May WTI crude oil advanced 32 cents on volume of 1,200,302 contracts. Remarkably, total open interest increased only 989 contracts, a number that is essentially unchanged. The May contract lost 60,389 of open interest, which means there were barely enough open interest increases in the forward months to offset the decline in May and increase total open interest. Yesterday’s performance continues the abysmal price and open interest dynamic that has been at work for the previous several sessions.
From April 4, through April 11, the May contract has gained $3.16 while astoundingly, cumulative total open interest in this time frame declined by 18,688 contracts. This confirms that market participants are skeptical about the current rally and continue to liquidate positions as the market advances.
The rally is being fueled by short covering, not net new buying and, the COT report confirms this. As we pointed out in yesterday’s note, the most recent report showed that managed money liquidated 1,322 of their long positions and also liquidated 19,069 of their short positions. New buyers are going to have to step up to move crude oil prices higher.
The key point: If buyers have not shown up during the past several sessions and prices are trading at 30 day highs, when exactly are they going to join the party? As this report is being compiled on April 12, the May contract is trading 20 cents lower after making a daily high of 53.76, which is above yesterday’s print of 53.45.
As the EIA report revealed crude oil inventories declined by 2.2 million barrels and gasoline inventories declined by 3.0 million barrels. Yet crude oil prices are trading in a lackluster fashion and gasoline is trading 1.28 cents lower on the day. We are rethinking our ideas about being bullish gasoline and recommend the liquidation of the December 2018-December 2019 WTI crude oil bull spread.

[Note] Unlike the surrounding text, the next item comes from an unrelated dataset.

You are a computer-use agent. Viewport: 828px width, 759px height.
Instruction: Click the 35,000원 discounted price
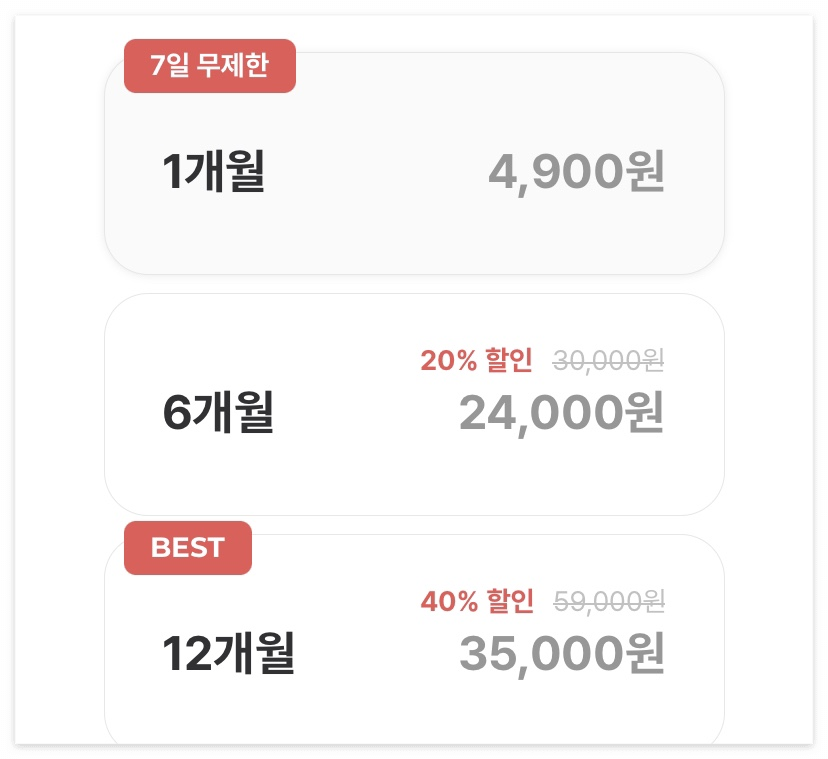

Today, the Energy Information Administration announced that U.S. commercial crude oil inventories (excluding those in the Strategic Petroleum Reserve) decreased by 2.2 million barrels from the previous week. At 533.4 million barrels, U.S. crude oil inventories are near the upper limit of the average range for this time of year. Total motor gasoline inventories decreased by 3.0 million barrels last week, but are in the upper half of the average range. Both finished gasoline inventories and blending components inventories decreased last week. Distillate fuel inventories decreased by 2.2 million barrels last week but are in the upper half of the average range for this time of year. Propane/propylene inventories fell 1.2 million barrels last week and are in the lower half of the average range. Total commercial petroleum inventories decreased by 4.7 million barrels last week.
June gold advanced $20.30 on strong volume of 299,512 contracts. Total open interest exploded higher, up 22,742 contracts, which relative to volume is approximately 210% above average, meaning that new buyers were rushing into the gold market and sending it to a high of 1277.40. As this report is being compiled on April 12, the June contract is trading 3.20 higher and has made a new high for the move of 1281.80.
On March 22, OIA announced that June New York gold generated a short term buy signal and at the time was already on an intermediate term buy signal. We have no recommendation at this juncture.
From the April 6 note on gold:
“Despite gold’s terrific performance for the past couple of weeks, the fact remains the longer-term moving average setup is bearish. For example, the 50 day moving average for the June contract is 1236.30 while the 100 day is 1210.80, but both are below the 200 day moving average of 1269.20.”
“In summary, gold has much more work to do at the higher end of its recent trading range to pull the 50 and 100 day moving averages above their 200 day moving average. With the dollar index likely to be on short and intermediate term buy signals next week, much will be gleaned about the underlying strength of gold when it trades in environment of a stronger dollar and rising interest rates.”
The June Japanese yen advanced by a strong 104 pips on volume of 183,921 contracts. Total open interest increased by a healthy 5,777 contracts, which relative to volume is approximately 20% above average. As this report is being compiled on April 12, the June contract has made a high of .9168, which takes out the weekly high on the continuation chart of .9076 made the week of November 21, 2016 and is the highest print since .9380 made the week of November 14, 2016.
Remarkably though, as strong as the yen has been during the past couple of months, leverage funds remain short. According to the latest COT report, leverage funds liquidated 3,481 of their long positions and also liquidated 12,608 of their short positions. As of the April 4 tabulation date, leverage funds are short by a ratio of 1.05:1, down from the previous week of 1.28:1 and almost half the ratio two weeks ago of 2.07:1.
It is highly likely that leverage funds have moved to a net long position and this will be reflected in the upcoming COT report released this Friday. Once the “wrong way Corrigan’s” turn net long, the market advance is on borrowed time in our view. While we actively discourage anyone from shorting this market and the yen is not close to generating a short term sell signal, once it occurs, the yen could be a terrific trade on the short side. Continue to stand aside.
Canadian dollar: It looks increasingly likely that the June Canadian dollar is headed toward a short term buy signal and this will occur if the daily low is above OIA’s key pivot point for April 12 of 75.17.